Autoimmune Polyglandular Syndrome II in a Patient with Takotsubo's Cardiomyopathy

Presentation Number: SAT-0755
Date of Presentation: June 21st, 2014

Karla Cristina Borromeo Detoya*1, Daniela Ciltea2, Dylan Timberlake3 and Nairmeen A Haller4
1Akron General Medical Center, Cleveland Clinic Affiliate, Akron, OH, 2Akron Gen Prtnrs Physician Grp, Akron, OH, 3Northeast Ohio Medical University, 4Akron General Med Ctr, Akron, OH

Abstract

Introduction: Autoimmune Polyglandular Syndrome (APS) is a rare condition involving multiple endocrinopathies and associated autoimmune disorders. It is preceded by adrenal failure in almost 50% of cases.  Takotsubo Cardiomyopathy (TCM) is a disorder with a poorly understood pathogenesis, leading to transient dysfunction of the middle segments/apex of the left ventricle and subsequent apical systolic dilatation.  We report a case of APS type II in a 65-year-old female with recent history of TCM. 

Clinical Case:  A 65-year-old female diagnosed with TCM based on cardiac catheterization consulted seven months later for progressive and chronic fatigue, hair loss, nail problems, insomnia, eczema and multiple hypopigmented patches.  She was being maintained on hormone replacement therapy for hypothyroidism (TSH at 33.3 uIU/mL, n 0.358- 3.74 uIU/mL; free T4 at 0.37 ng/dL, n 0.82-1.77 ng/dL).  Workup revealed thyroid peroxidase antibodies (51 IU/mL, n <35 IU/mL) present and was unremarkable for other autoimmune antibodies (anti-thyroglobulin, anti-tissue transglutaminase, anti-cardiolipin, anti-phosphatidylserine, anti-glutamic acid decarboxylase, anti-islet cell, and anti-21 alpha hydroxylase antibodies). ACTH (17 pg/mL, n 6-50 pg/mL) and DHEAS (75 ug/dL, n <146 ug/dL) were both normal. Despite the sensitivity of anti-21 alpha hydroxylase antibody testing, negative results have been documented in diagnosed cases of Addison’s disease. Thus, confirmatory cosyntropin stimulation test was performed and result suggested primary adrenal insufficiency (baseline cortisol at 1.7 ug/dL, 30 minute cortisol at 11.0 ug/dL, 60 minute cortisol at 13.6 ug/dL; n baseline cortisol at least 5 ug/dL, increase in 30 minute cortisol at least 7 ug/dL, 60 minute cortisol at least 18 ug/dL). Autoimmune Polyglandular Syndrome was  suspected based on symptomatology, laboratory findings of  hypothyroidism, primary adrenal insufficiency and recent clinical findings consistent with dermatomycosis.  The patient was then started on hydrocortisone, with good response to treatment.
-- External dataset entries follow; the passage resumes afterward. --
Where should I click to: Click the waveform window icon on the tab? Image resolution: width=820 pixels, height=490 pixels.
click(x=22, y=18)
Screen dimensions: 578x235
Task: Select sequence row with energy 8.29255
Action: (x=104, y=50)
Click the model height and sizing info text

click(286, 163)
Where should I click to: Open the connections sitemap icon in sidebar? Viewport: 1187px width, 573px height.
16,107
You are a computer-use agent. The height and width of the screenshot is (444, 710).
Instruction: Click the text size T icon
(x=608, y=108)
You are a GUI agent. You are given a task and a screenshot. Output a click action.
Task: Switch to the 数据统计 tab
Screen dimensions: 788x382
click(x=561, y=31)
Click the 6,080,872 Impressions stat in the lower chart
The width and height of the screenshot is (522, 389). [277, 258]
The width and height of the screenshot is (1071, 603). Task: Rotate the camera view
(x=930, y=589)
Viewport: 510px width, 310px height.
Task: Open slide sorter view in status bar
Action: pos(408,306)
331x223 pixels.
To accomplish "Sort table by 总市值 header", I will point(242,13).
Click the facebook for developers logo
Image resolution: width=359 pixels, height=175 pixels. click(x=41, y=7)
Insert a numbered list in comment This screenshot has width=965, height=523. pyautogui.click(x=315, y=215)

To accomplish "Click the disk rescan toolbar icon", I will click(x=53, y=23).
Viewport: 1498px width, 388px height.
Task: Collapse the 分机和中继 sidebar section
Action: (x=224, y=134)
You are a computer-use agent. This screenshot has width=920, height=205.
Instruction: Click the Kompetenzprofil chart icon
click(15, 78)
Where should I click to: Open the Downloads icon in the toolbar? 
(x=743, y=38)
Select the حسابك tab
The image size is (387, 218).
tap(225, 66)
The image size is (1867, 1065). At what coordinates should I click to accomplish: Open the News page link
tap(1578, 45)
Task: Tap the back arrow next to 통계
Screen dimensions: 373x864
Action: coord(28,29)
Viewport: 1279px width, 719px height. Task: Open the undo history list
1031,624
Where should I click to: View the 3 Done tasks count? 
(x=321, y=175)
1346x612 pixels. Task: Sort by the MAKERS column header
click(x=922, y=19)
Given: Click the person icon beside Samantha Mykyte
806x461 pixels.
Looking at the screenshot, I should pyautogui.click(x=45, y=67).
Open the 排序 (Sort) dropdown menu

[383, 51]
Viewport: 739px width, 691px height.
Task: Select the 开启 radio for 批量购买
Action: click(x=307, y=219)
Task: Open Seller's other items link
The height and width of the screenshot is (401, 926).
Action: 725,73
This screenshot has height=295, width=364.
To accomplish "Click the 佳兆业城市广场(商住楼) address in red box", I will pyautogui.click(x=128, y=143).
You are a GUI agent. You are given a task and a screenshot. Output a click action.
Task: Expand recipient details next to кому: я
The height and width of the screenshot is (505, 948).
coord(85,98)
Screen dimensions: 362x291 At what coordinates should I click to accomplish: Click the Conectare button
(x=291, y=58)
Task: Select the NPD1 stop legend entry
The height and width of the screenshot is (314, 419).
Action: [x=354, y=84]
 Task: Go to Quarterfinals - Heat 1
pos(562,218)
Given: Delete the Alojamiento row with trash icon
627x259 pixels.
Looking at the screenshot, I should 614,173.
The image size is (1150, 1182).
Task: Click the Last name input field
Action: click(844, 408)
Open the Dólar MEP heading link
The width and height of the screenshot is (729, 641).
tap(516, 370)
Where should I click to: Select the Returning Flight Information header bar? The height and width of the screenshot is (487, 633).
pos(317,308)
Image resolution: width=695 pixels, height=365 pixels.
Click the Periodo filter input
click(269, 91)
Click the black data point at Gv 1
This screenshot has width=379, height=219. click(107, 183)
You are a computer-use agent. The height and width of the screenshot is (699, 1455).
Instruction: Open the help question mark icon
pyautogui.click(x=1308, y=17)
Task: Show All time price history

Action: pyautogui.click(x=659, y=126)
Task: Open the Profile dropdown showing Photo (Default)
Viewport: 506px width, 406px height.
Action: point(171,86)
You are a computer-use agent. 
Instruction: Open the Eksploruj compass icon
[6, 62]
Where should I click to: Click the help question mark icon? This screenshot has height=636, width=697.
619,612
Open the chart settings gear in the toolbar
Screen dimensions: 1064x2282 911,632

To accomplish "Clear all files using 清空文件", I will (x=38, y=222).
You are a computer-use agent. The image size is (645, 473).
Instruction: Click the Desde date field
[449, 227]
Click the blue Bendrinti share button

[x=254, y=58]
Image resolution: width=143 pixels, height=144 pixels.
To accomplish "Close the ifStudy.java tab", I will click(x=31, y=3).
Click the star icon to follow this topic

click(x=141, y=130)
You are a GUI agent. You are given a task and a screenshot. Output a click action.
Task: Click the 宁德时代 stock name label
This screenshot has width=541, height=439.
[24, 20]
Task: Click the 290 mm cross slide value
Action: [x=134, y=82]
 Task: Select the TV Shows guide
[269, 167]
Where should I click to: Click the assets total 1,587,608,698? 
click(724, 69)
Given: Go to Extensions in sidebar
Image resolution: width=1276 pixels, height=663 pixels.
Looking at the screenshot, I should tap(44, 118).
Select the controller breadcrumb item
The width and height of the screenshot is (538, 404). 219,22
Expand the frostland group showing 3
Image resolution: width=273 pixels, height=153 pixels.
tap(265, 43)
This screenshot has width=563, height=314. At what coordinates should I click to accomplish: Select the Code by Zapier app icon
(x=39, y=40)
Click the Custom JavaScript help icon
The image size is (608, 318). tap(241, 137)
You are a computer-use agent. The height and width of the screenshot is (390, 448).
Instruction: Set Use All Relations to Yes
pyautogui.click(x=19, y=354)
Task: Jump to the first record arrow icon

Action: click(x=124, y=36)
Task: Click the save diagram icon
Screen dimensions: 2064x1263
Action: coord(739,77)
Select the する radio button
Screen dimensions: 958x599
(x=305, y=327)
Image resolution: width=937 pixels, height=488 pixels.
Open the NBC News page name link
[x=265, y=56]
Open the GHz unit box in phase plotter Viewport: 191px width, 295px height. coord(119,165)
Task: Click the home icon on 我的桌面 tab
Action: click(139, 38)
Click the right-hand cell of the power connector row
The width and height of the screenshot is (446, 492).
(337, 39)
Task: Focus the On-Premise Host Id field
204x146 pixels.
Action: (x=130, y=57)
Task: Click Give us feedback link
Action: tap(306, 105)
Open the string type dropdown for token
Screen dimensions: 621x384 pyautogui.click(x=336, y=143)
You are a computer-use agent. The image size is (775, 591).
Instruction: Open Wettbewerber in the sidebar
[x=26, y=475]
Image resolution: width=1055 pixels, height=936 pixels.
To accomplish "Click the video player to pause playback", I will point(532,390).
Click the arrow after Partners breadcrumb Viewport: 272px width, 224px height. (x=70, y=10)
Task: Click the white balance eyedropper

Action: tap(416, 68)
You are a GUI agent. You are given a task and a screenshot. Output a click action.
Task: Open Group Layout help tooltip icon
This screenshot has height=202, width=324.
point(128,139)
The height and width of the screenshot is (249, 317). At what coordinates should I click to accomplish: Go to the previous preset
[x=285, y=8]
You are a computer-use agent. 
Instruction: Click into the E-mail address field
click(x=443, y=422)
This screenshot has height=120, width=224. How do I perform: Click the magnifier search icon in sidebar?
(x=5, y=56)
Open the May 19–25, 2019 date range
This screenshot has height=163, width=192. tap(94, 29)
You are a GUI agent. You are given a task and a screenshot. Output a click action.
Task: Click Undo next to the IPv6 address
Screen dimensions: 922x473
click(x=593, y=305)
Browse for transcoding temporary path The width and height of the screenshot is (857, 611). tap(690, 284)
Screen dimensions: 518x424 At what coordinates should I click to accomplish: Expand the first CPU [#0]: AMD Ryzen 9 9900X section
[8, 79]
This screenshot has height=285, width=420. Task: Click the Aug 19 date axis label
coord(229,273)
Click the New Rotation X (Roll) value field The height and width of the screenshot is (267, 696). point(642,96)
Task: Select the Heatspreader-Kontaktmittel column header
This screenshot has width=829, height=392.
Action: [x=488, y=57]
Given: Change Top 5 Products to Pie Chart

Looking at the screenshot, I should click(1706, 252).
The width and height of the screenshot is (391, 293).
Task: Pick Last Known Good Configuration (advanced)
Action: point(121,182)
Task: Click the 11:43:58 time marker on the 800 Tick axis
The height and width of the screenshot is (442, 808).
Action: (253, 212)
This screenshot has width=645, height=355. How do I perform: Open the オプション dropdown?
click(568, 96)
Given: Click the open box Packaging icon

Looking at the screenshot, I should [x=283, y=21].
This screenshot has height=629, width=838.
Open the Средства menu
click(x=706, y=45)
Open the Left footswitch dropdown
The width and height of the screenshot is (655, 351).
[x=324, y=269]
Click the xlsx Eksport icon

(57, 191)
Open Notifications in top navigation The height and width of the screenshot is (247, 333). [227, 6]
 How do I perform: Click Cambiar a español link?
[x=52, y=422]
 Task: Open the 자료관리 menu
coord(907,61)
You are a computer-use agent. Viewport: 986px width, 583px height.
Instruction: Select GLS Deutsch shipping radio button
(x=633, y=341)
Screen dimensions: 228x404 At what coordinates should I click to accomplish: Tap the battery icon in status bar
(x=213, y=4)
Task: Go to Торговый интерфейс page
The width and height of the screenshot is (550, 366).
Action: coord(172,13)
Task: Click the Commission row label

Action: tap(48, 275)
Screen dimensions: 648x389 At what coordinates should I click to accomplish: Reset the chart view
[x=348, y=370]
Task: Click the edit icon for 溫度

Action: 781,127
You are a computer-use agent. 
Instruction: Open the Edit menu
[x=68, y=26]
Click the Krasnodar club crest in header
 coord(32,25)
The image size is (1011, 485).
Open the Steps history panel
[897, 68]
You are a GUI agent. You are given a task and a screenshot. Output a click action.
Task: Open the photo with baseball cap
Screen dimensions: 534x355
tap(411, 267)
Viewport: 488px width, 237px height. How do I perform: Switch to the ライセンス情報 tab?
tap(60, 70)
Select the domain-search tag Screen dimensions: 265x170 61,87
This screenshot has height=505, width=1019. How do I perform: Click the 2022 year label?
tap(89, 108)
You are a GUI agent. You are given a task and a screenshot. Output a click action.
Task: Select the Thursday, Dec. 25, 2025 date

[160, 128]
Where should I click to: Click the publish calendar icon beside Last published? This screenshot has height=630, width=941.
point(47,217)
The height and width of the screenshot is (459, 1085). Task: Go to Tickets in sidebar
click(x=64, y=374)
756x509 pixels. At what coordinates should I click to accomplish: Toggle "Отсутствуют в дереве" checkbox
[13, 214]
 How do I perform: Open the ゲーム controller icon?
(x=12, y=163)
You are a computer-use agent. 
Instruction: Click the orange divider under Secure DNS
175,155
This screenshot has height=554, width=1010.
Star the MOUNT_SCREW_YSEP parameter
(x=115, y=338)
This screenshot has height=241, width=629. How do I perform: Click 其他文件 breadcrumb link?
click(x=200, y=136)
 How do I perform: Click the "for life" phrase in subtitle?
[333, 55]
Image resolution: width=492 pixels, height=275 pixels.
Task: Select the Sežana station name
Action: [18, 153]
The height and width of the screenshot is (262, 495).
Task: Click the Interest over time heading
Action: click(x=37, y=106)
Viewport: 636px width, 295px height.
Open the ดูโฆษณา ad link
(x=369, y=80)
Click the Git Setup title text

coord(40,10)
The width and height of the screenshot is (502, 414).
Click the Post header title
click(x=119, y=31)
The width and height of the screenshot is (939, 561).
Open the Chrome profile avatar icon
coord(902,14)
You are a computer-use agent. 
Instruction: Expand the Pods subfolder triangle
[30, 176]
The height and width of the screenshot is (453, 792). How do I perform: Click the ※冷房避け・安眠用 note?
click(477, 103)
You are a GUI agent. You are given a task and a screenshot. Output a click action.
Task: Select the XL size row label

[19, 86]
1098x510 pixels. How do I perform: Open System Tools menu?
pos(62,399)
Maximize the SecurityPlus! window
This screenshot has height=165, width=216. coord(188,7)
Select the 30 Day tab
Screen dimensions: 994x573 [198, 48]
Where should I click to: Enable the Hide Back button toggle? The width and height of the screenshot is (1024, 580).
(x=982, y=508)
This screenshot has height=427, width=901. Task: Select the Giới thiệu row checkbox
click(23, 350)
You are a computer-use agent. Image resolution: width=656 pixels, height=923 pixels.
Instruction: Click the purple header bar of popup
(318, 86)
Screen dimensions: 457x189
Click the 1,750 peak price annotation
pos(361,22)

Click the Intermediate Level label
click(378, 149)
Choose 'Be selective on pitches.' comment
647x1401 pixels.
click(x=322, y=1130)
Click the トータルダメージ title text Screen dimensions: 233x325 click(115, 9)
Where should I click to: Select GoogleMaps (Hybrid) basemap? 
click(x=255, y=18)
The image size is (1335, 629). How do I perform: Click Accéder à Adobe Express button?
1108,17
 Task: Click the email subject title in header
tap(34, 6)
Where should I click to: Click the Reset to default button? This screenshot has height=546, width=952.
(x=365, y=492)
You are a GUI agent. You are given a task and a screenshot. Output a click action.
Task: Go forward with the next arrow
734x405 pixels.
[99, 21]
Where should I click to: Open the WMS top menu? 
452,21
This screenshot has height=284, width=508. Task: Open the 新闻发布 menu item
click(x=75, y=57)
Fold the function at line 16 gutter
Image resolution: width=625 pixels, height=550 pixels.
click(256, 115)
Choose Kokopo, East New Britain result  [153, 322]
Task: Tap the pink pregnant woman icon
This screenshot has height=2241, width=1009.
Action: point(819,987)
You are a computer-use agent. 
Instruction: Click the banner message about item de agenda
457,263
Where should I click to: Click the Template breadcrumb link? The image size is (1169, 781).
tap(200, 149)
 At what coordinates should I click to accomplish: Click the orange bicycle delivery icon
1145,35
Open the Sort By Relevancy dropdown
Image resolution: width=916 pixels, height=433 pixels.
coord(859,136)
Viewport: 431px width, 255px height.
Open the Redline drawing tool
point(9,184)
Conclusion: This is a case of TCM with hypothyroidism,presenting with clinical and laboratory findings consistent with APS II.  Three other cases of APS with concomitant TCM have been reported.  While TCM is currently of unclear etiology, if related to APS it may be an early sign of the latter disease, as seen in this case.  One plausible theory argues that TCM may be triggered by potentiated catecholamine release in APS II due to ACTH stimulation.  Other authors cited possible hormonal preconditioning combined with the patient being in distress as factors contributing to the coexistence of these two diseases.  This case report supports the possibility that APS II and TCM may share common pathogenetic pathways which may include autoimmunity, hormonal factors, and genetic factors.  Further studies are recommended to establish correlation.